Johnson also donated to the campaign of Lauren Boebert which sparked controversy after Boebert appeared to be aiding rioters in the United States Capitol on January 6, 2021. In addition to Boebert, Johnson donated to at least 11 other Republican congressional candidates, including Tommy Tuberville, Tom Cotton, and Kelly Loeffler. After scrutiny of his donations to Boebert and others, Johnson stated that he would request a refund from Boebert and some other candidates, and that he would "do my part in helping to heal our nation and restore peace and respect in our democratic system." However, weeks after releasing this statement, Johnson donated $5,000 (the maximum permitted amount) to a right-wing extremist PAC, Elbert Guillory's America.

During the 2022 election cycle, Johnson donated to many Republican candidates, including far-right conspiracy theorist John Gibbs (who lost his bid for a congressional seat in Michigan) as well as 2020 election deniers, including Herschel Walker (contributing $100,000 to 34N22, a super PAC dedicated to supporting Walker, as well as $2,900 to Walker's campaign). Johnson also donated to other candidates who denied the 2020 election results or promoted baseless conspiracy theories about the election, including Adam Laxalt, Ron Johnson, Lauren Boebert, and Scott Perry.

==Personal life==
Johnson lives in Palm Beach, Florida. Charles is married to Ann, and they have six children (a seventh is deceased). His son, Greg Johnson, is executive chairman at Franklin Resources, and his daughter Jennifer M. Johnson is the chief executive officer. Johnson rarely gives interviews.

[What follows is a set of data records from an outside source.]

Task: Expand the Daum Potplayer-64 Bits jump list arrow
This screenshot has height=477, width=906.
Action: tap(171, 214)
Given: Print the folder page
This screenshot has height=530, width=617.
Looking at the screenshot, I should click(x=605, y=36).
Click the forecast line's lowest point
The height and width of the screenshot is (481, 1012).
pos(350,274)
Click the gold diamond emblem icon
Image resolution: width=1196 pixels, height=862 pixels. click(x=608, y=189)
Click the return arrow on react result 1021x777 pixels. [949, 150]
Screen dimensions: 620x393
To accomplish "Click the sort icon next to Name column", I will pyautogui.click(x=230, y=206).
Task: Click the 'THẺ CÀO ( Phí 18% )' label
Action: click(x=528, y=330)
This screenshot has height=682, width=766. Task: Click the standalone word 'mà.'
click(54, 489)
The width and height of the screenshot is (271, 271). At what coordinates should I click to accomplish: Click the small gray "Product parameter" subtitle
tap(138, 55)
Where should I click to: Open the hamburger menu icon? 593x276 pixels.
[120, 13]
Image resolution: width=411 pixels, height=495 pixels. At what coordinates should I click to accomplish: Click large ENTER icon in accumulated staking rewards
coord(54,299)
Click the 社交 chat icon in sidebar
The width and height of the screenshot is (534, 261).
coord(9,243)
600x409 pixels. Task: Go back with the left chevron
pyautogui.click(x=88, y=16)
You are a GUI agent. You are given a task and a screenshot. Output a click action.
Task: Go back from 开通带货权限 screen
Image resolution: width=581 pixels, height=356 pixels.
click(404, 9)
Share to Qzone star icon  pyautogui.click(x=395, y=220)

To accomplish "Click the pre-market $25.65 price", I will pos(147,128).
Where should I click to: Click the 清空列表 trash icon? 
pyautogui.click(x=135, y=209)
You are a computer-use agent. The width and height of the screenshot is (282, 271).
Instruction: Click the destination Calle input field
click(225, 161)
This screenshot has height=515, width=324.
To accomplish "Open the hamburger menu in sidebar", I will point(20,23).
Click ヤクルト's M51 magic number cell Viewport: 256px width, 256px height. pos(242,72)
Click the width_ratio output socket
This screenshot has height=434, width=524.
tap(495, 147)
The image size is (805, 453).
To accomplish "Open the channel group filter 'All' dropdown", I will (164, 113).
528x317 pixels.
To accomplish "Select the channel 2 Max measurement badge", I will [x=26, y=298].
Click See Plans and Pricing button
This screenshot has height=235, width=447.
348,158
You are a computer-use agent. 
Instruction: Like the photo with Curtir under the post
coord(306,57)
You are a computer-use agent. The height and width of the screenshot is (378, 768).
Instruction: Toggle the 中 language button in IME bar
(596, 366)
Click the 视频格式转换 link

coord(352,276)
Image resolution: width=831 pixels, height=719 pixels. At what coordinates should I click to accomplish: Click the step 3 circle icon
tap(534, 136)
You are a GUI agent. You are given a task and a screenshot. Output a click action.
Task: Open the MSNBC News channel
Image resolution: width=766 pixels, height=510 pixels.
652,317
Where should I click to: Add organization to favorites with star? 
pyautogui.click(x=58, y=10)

In 2009, Johnson and his wife bought the Carolands Chateau, a large historic mansion in Hillsborough, California, for $26 million. By 2023, it was appraised at $130 million. In 2012, Johnson and his wife donated Carolands Chateau to his private foundation, "Carolands Foundation". The couple filed for tax-exempt status for the mansion, as they said that the mansion would be open to self-guided public tours every weekday from 9–5. By valuing the mansion so highly and by obtaining tax-exempt status, the Johnsons collected more than $38 million in tax savings from the estate over five years. However, the mansion was not open to the public 40 hours per week and was not subject to self-guided tours. Rather, it was only open to a few dozen lottery winners who could access the mansion on a guided tour for two hours from 1PM on most Wednesdays. Tax and legal experts questioned the validity of the high appraisal for the mansion and the tax-exempt status of the estate.